アイビーと呼ばれる植物はとにかく種類が豊富で、
ひと目見たくらいでは、それがアイビーだと気付かないくらいの姿にまで改良されたものもある。
寒い冬を越えられるだけの強さを持ち、鉢植えでも水耕栽培でも育つため、ズボラさんでも育てやすく、
見た目も可愛らしいものから、シックなものまであるため、観葉植物としての人気も高い。
しかし、例外というものも必ず存在する。
私も、何度か観葉植物として迎え入れたことがあるのだけれど、私とは相性がいまひとつ噛み合わず、すぐに枯れてしまうため、
私にとってのアイビーは、外で眺めて楽しむ植物という位置づけになっている。
単純に、私の育て方に問題があるのだろうけれど、
観葉植物と人との間にも、相性のようなものがあるのではないかと、密かに思っていたりする。

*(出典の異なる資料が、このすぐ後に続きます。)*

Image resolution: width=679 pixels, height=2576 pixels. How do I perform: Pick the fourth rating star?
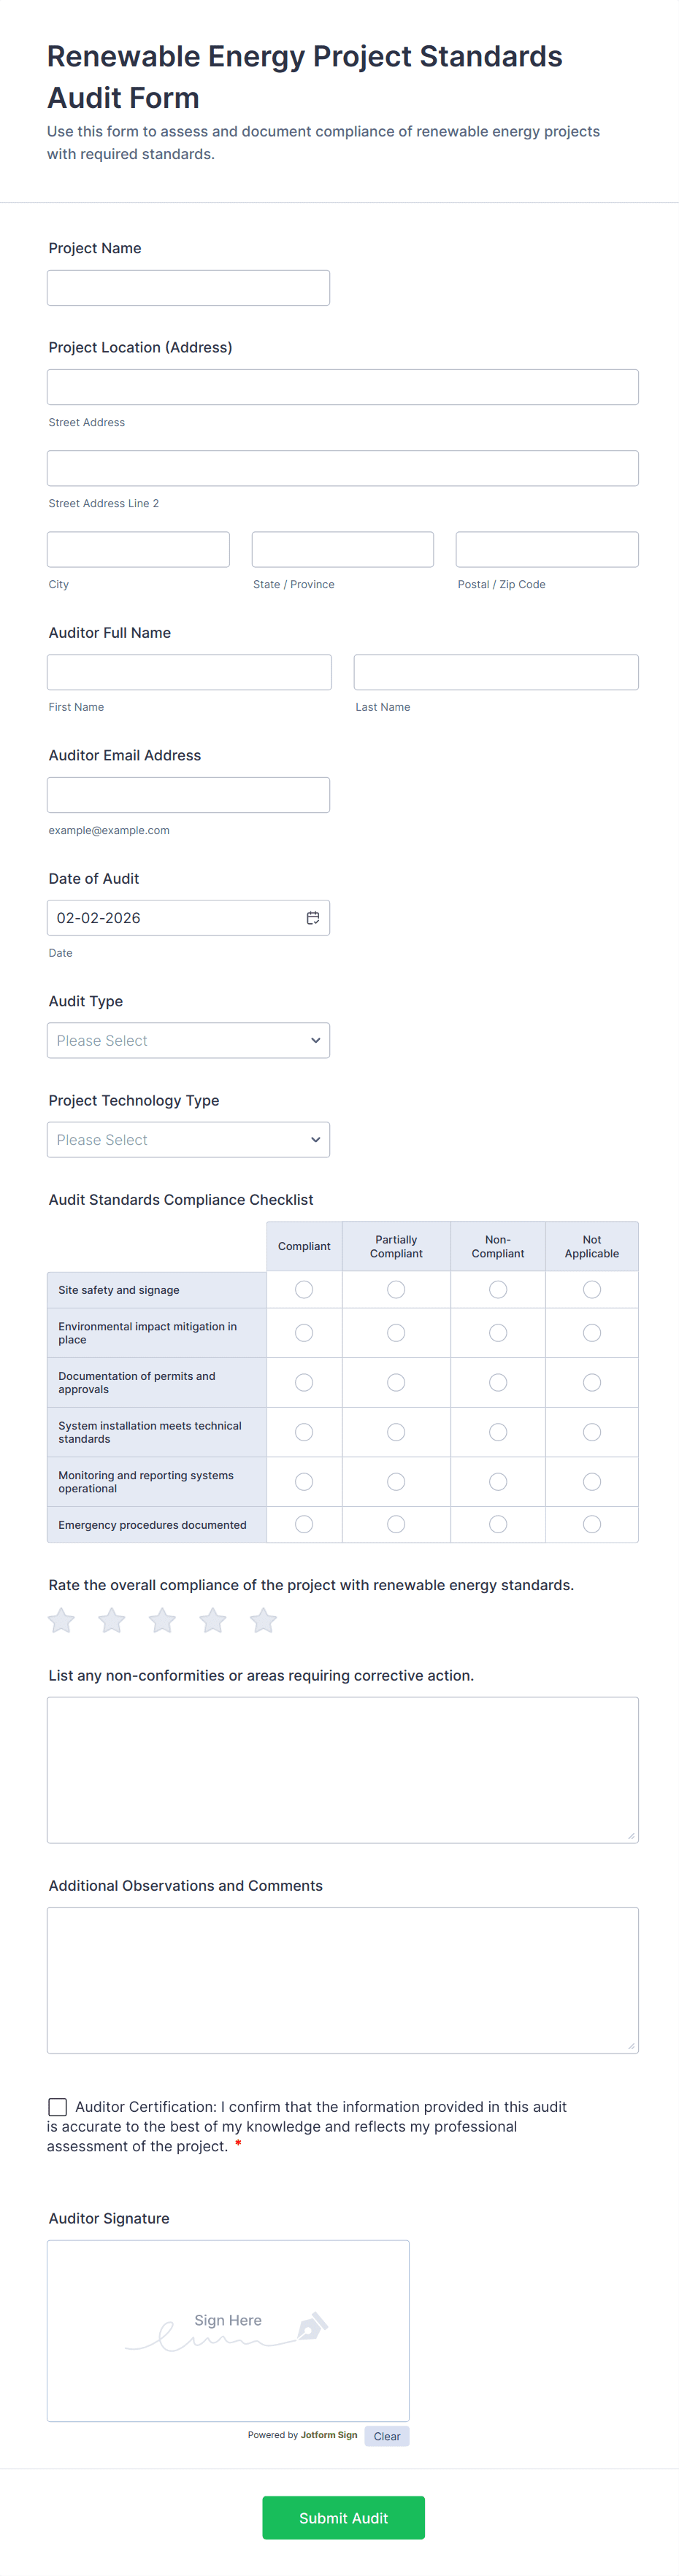click(x=213, y=1620)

その日は、カフェの店先をおしゃれに演出していたアイビーに惹かれ、店内に入ることにした。
中途半端な時間だったこともあり、店内はほぼ貸し切り状態。
夏の気怠さを、ゆっくりと癒すには十分すぎるくらいの空間だった。
テーブルの上には、外に置いてあったアイビーをカットしたものが、小さな一輪挿しに生けられていた。
緑の葉の縁を白で囲った葉先は、丸みを帯びており、優しい雰囲気のアイビーだ。
以前、丸い葉先のものは“雪ほたる”という品種だと教えていただいたことを思い出し、
使わなくなったマグカップの中に、雪ほたるをポットごと入れても素敵だろうと思いながら、アイスティーを口に運んだ。
アイビーはウェディングアイテムの素材としても人気があるグリーンだ。
使われる理由は多々あるのだけれど、花言葉に「永遠の愛」「結婚」「友情」「誠実」「夫婦愛」などを持っていることも理由のひとつであるように思う。
しかし、花言葉にも色々とあり、アイビーには「死んでも離れない」という花言葉もある。
これを、怖い花言葉として取り上げられてしまうことがあるため、
こちらを先に知ってしまった方の中には、呪いのようなイメージが湧くのか、
使うシーンによっては、アイビーを避ける方もいる。
私の中では、「死してもなお、離れたくないほどの永遠の愛」ということだろうと解釈しているのだけれど。
アイビーを目にする機会がありましたら、今回のお話をチラリと思い出していただき、
花言葉と一緒にアイビーをお楽しみいただけましたら幸いです。
もちろん、怖いものとしてではなく、温かく愛があるものとしてお楽しみくださいませ。